Сначала грянул гром революции, разоренное имение, пожар, крестьянские волнения. Пришлось спасаться бегством в тихий Харьков. Но там – голод, безденежье. Все это можно было бы пережить, затянув потуже пояс. Но случилось непоправимое: муж заразился сыпным тифом и умер у нее на руках. Она осталась одна с детьми на руках и старенькой мамой. Все тяготы по добыванию пропитания для семьи в голодном Харькове легли на ее хрупкие плечи. Но за подработки в местном музее платили копейки, поэтому решили возвратиться в Петроград. Там несколько лет подряд Серебрякова продает свой талант практически даром. И тех, кто был готов пользоваться ее бедственным положением, оказалось немало. Свои бесценные полотна она «продает» чаще за продукты, чтобы у детей был хлеб.
В 1924 году несчастной женщине решил помочь ее дядя Александр Бенуа. Он пригласил Зинаиду к себе в Париже.
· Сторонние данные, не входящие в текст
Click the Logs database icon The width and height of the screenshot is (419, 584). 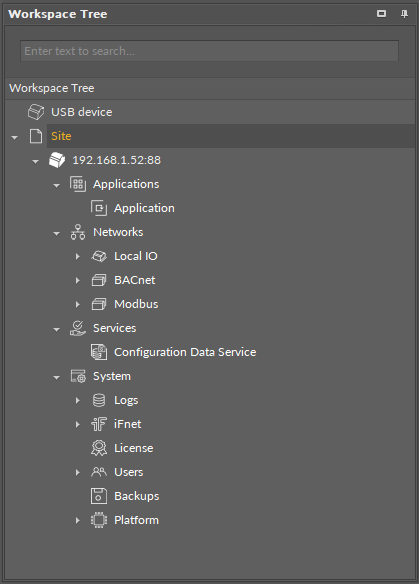pos(99,400)

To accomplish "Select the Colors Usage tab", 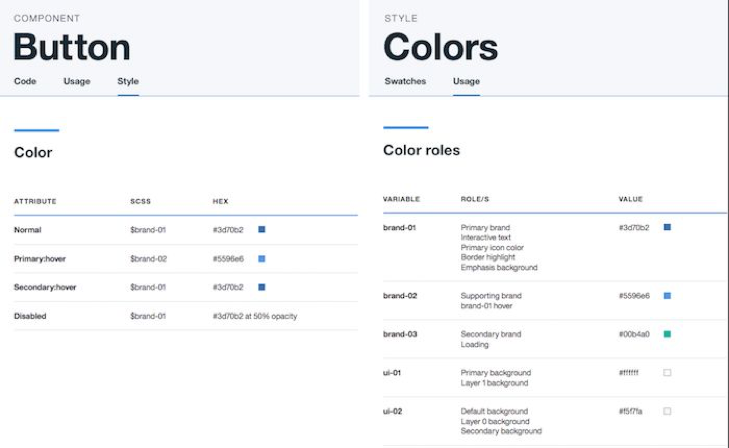I will pos(466,81).
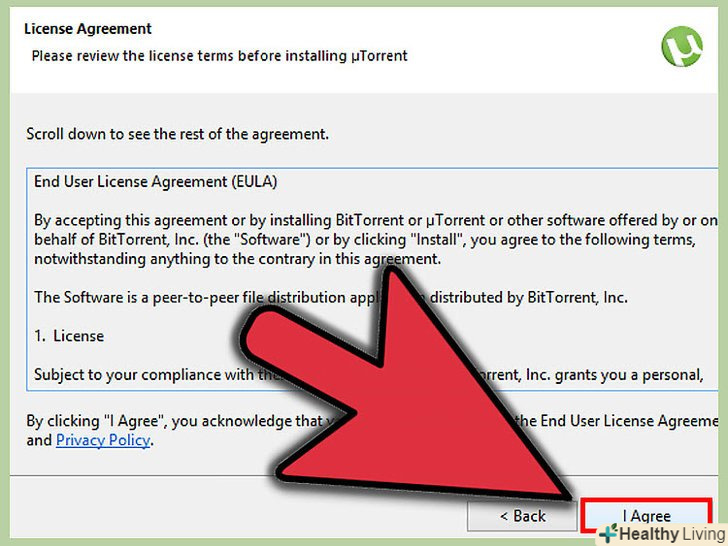Click the 'By accepting this agreement' paragraph line
The width and height of the screenshot is (728, 546).
coord(376,220)
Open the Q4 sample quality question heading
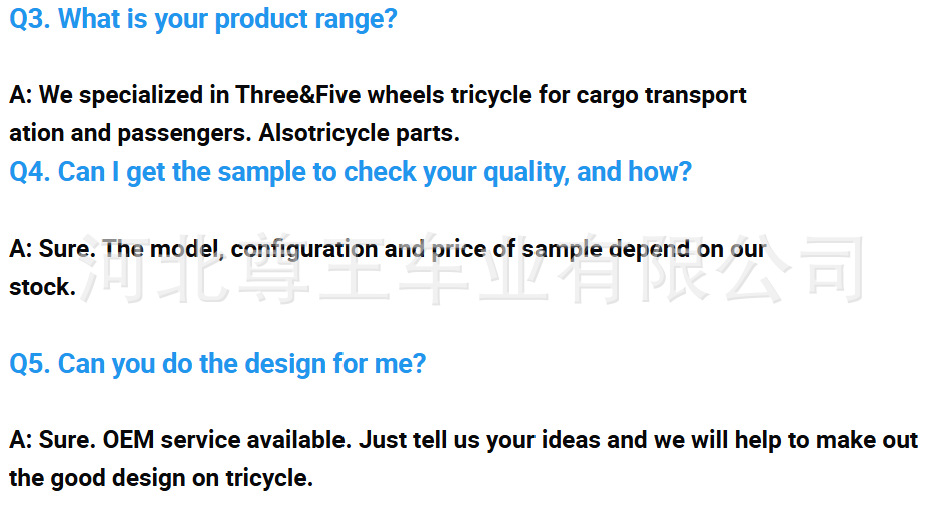Screen dimensions: 945x511 point(350,172)
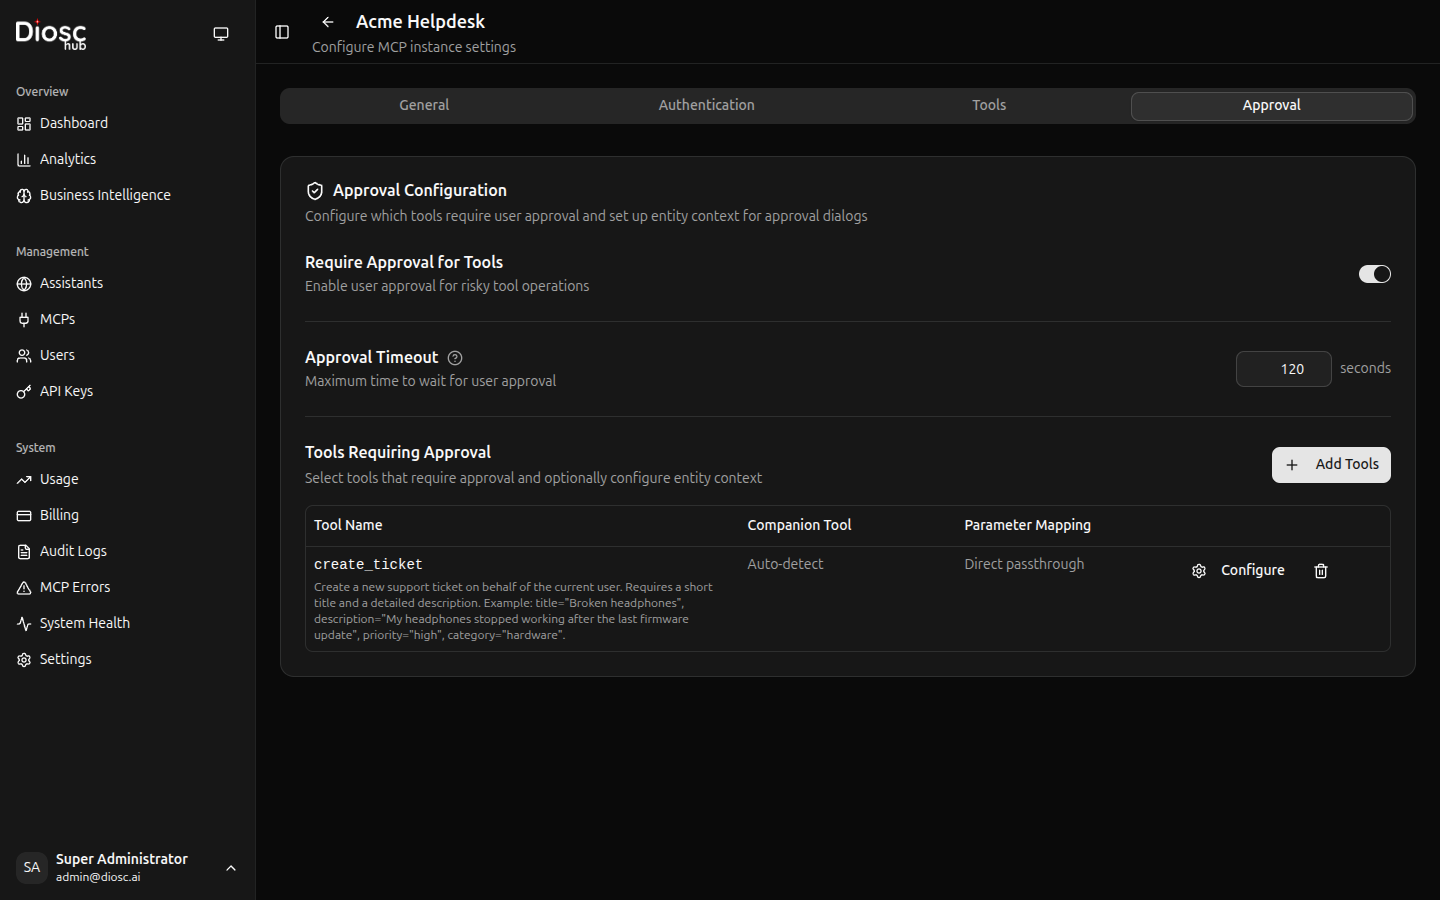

Там она могла работать и продавать свои картины за большие деньги. Это спасло бы бедственное положение ее семьи. Она хватается за это предложение, как за соломинку. В то время между СССР и остальным миром уже тихо опускался «железный занавес». «Щель» для желающих уехать еще была достаточно широкой. Заграницу можно было уехать, оставив в стране «заложников». Четверо детей Зины послужили надежной гарантией ее возвращения. Дети остались с бабушкой.